Quizá haya una explicación en nuestra carencia de buenos divulgadores científicos, más presentes en el mundo anglosajón. Uno de estos maestros en explicar lo terriblemente complejo con gracia, buen humor y claridad es Bill Bryson (EE.UU., 1951), un periodista y escritor asentado en Gran Bretaña desde 1977, que ha hecho carrera como autor de libros de viajes y acaba de publicar En casa. Una breve historia de la vida privada, una obra que supongo tan documentada, apasionante y bien escrita como Una breve historia de casi todo (RBA, 25 €, 11 € en edición de bolsillo), donde recorre desde el punto de vista de la ciencia lo que pasó entre el Big Bang y lo que somos ahora, espoleado siempre por esta pregunta: cómo llegamos a saber lo que sabemos.
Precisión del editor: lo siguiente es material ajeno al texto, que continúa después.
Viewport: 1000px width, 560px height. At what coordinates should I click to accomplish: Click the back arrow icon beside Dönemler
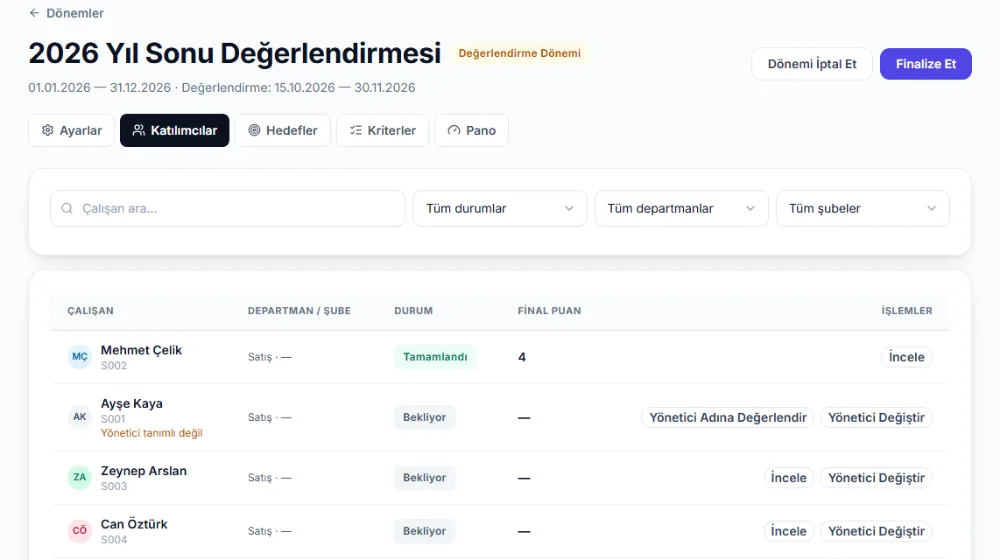(x=34, y=13)
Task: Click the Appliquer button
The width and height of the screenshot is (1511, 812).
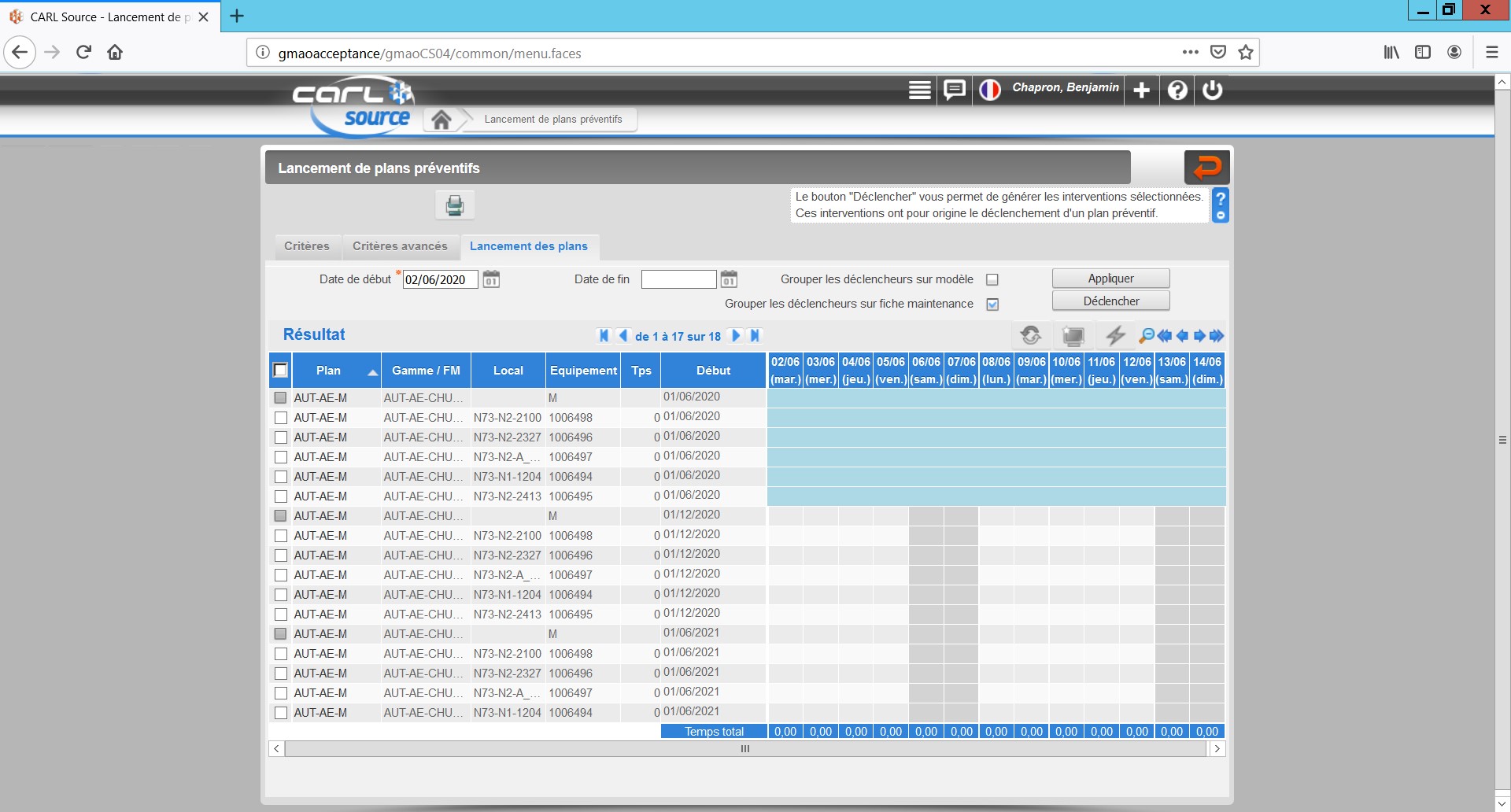Action: click(1110, 279)
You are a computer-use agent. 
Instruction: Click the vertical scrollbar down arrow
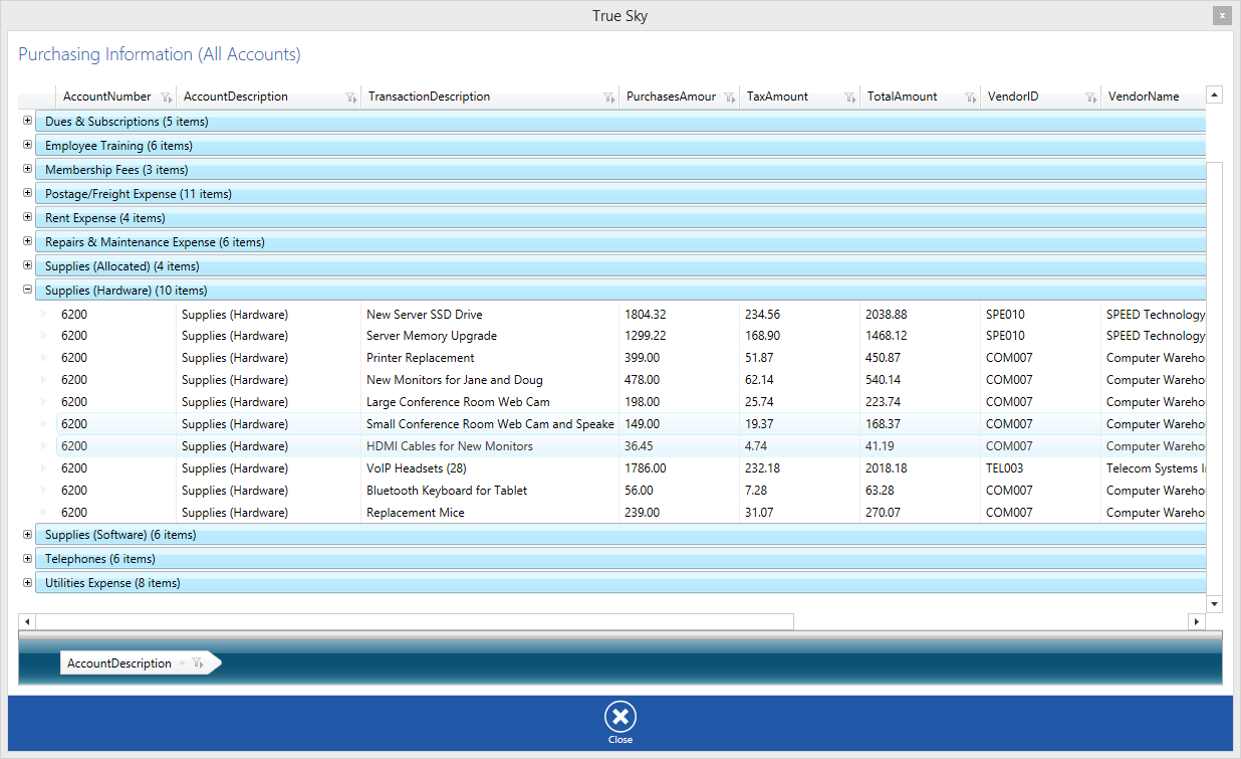click(x=1214, y=604)
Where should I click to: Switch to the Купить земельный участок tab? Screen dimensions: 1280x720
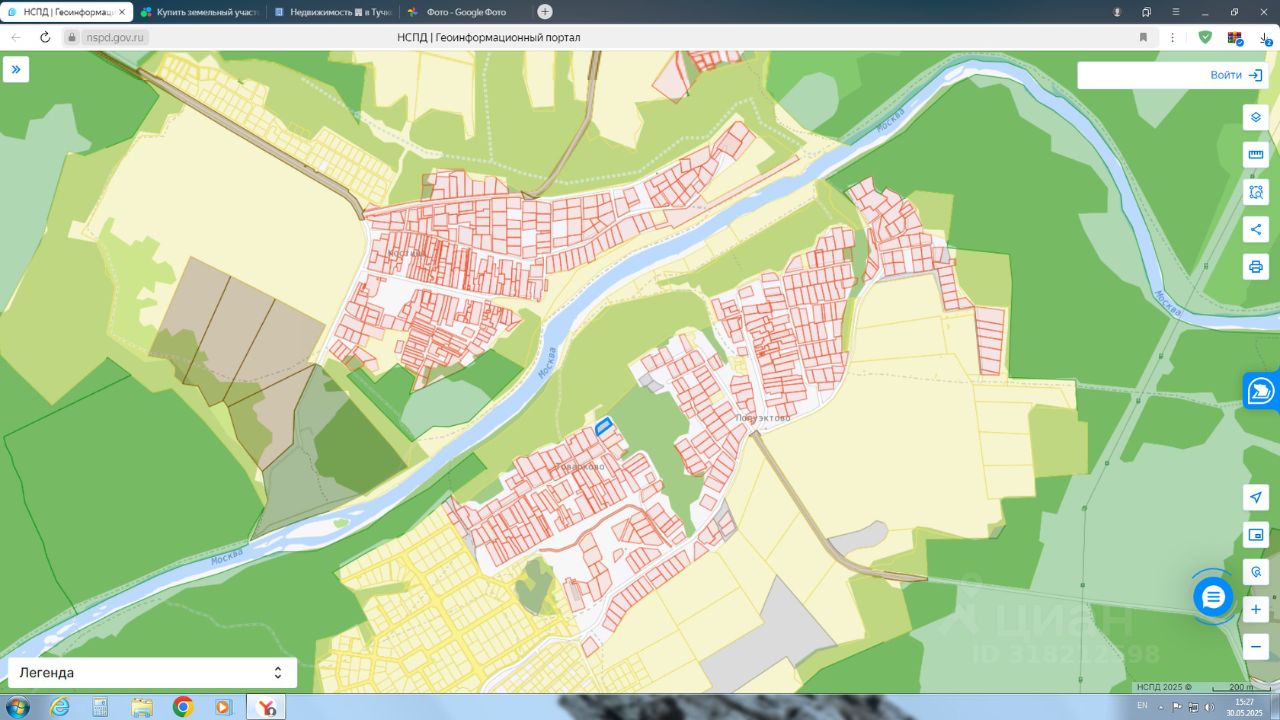pos(198,12)
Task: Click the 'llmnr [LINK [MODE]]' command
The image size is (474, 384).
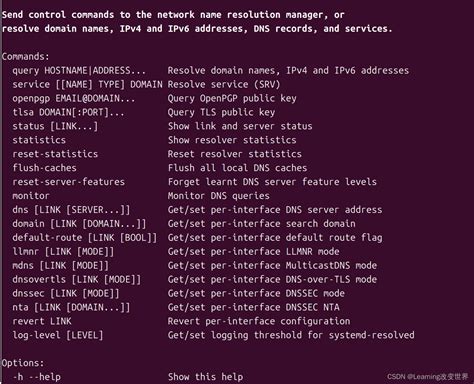Action: pyautogui.click(x=63, y=252)
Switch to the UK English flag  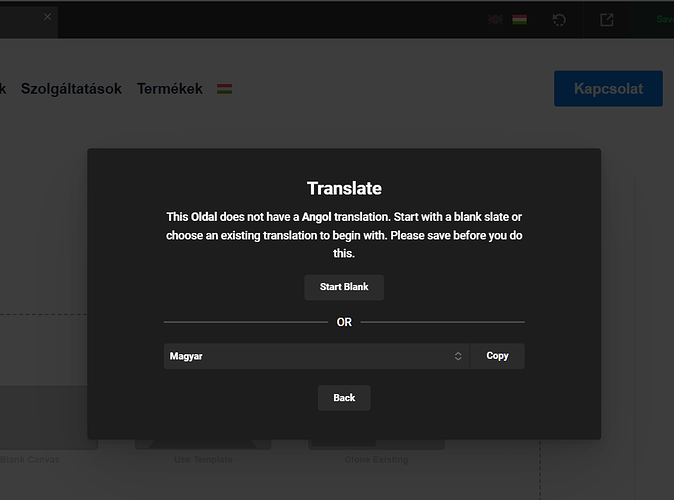(x=495, y=19)
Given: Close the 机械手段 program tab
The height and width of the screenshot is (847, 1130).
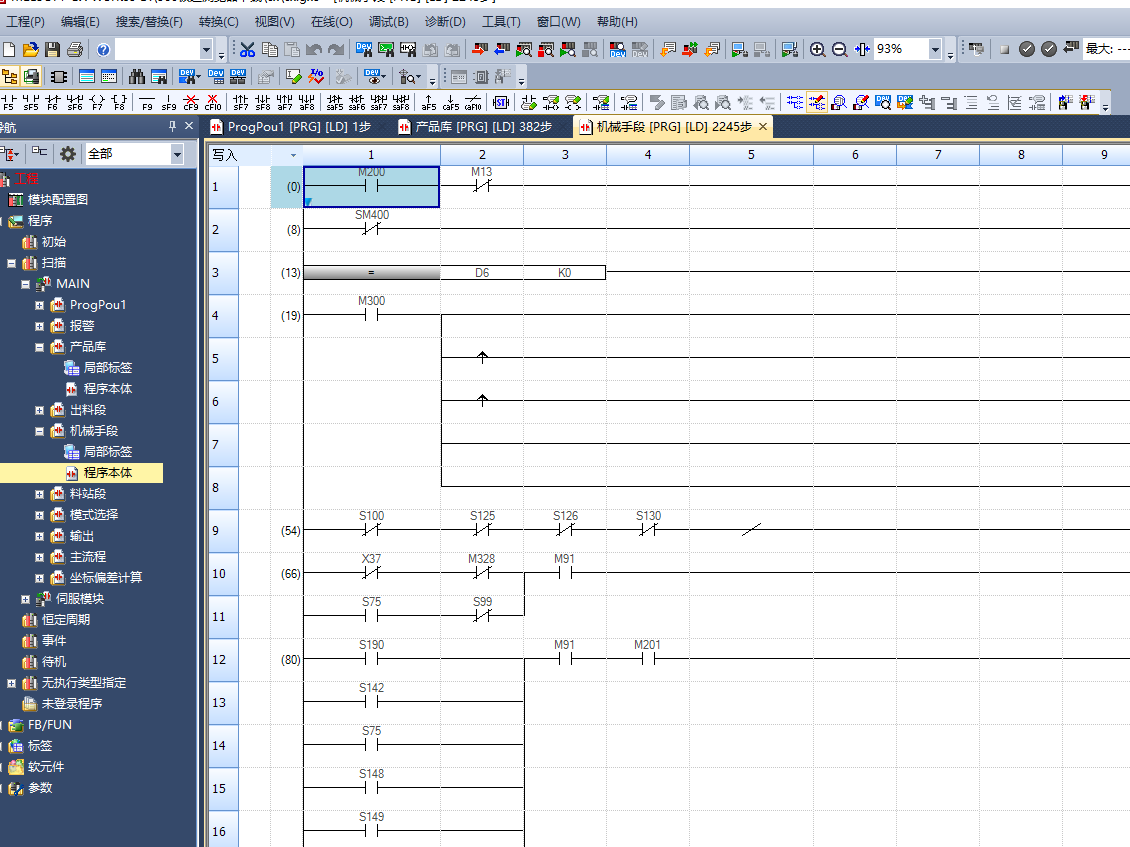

Parece difícil, pero materias tan aparentemente aburridas como la física, la geología o la química pueden convertirse en narraciones casi policiacas; las vidas de muchos científicos y la historia de cómo llegaron a realizar sus descubrimientos resultan amenas si encuentran una pluma tan vigorosa, humorística y llena de talento como la de Bryson para contarlas.

EL UNIVERSO ES RARO, RARO
¿Sabías que cuando dos bolas de billar se tocan en realidad no chocan, sino que «los campos de las dos bolas que están cargados negativamente se repelen entre sí»? De hecho, «si no fuese por sus cargas eléctricas podrían, como las galaxias, pasar una a través de la otra sin ningún daño». ¿O que cada uno de los átomos que te conforman ha sido parte de varias estrellas y millones de organismos, por lo que «todos somos reencarnaciones, aunque efímeras»? ¿O que el agua de la Tierra es un sistema cerrado, del que no se puede añadir ni sustraer nada y que por tanto «el agua que bebes ha estado por ahí haciendo su trabajo desde que la Tierra era joven, hace 3.800 millones de años»?

Son solo tres ejemplos de los asombrosos conocimientos que pueblan el entretenidísimo libro de Bryson, donde también podemos leer esta cita del biólogo J. B. S. Haldane: «El universo no solo es más raro de lo que suponemos. Es más raro de lo que podemos suponer». ¿A quién le interesan los fantasmas, habiendo neutrinos?